*Extracted records:*
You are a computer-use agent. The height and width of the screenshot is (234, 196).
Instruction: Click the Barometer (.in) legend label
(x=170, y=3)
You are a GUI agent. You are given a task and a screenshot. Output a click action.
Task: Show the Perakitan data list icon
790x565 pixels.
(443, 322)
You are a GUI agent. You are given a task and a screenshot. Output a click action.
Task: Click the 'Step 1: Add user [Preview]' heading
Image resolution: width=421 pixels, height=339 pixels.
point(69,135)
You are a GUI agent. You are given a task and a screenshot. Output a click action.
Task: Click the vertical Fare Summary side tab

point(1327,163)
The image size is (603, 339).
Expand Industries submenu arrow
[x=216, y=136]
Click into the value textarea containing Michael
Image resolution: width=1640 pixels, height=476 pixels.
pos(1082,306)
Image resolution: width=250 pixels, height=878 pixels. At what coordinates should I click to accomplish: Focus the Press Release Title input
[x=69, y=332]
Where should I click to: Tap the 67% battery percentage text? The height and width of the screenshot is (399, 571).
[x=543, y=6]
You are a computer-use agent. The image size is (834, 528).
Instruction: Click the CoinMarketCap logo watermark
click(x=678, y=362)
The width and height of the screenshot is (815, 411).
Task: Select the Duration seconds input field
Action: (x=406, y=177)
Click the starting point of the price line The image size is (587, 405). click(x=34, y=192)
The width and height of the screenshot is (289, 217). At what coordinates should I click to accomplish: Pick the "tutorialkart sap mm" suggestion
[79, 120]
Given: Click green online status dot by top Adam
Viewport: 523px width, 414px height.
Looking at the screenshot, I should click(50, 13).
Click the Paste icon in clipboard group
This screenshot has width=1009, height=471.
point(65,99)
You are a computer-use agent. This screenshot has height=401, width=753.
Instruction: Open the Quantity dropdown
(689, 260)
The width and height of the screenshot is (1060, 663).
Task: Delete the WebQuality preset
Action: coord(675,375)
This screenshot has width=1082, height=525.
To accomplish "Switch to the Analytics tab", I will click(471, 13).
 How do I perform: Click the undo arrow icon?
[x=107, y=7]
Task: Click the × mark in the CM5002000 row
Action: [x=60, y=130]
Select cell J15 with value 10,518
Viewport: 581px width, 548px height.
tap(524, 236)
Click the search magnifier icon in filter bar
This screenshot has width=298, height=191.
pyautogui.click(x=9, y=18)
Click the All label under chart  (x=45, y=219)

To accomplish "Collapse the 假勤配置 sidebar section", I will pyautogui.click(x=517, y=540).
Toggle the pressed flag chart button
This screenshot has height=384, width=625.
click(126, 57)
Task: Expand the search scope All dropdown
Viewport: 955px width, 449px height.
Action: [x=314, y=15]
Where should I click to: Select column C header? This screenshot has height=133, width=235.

*What you have to do:* Please copy the material from the line with "The width and height of the screenshot is (289, 217)." to the line with "Action: coord(675,375)", exactly as it appears.

*Task response:*
The width and height of the screenshot is (289, 217). At what coordinates should I click to accomplish: Pick the "tutorialkart sap mm" suggestion
[79, 120]
Given: Click green online status dot by top Adam
Viewport: 523px width, 414px height.
Looking at the screenshot, I should click(50, 13).
Click the Paste icon in clipboard group
This screenshot has width=1009, height=471.
point(65,99)
You are a computer-use agent. This screenshot has height=401, width=753.
Instruction: Open the Quantity dropdown
(689, 260)
The width and height of the screenshot is (1060, 663).
Task: Delete the WebQuality preset
Action: coord(675,375)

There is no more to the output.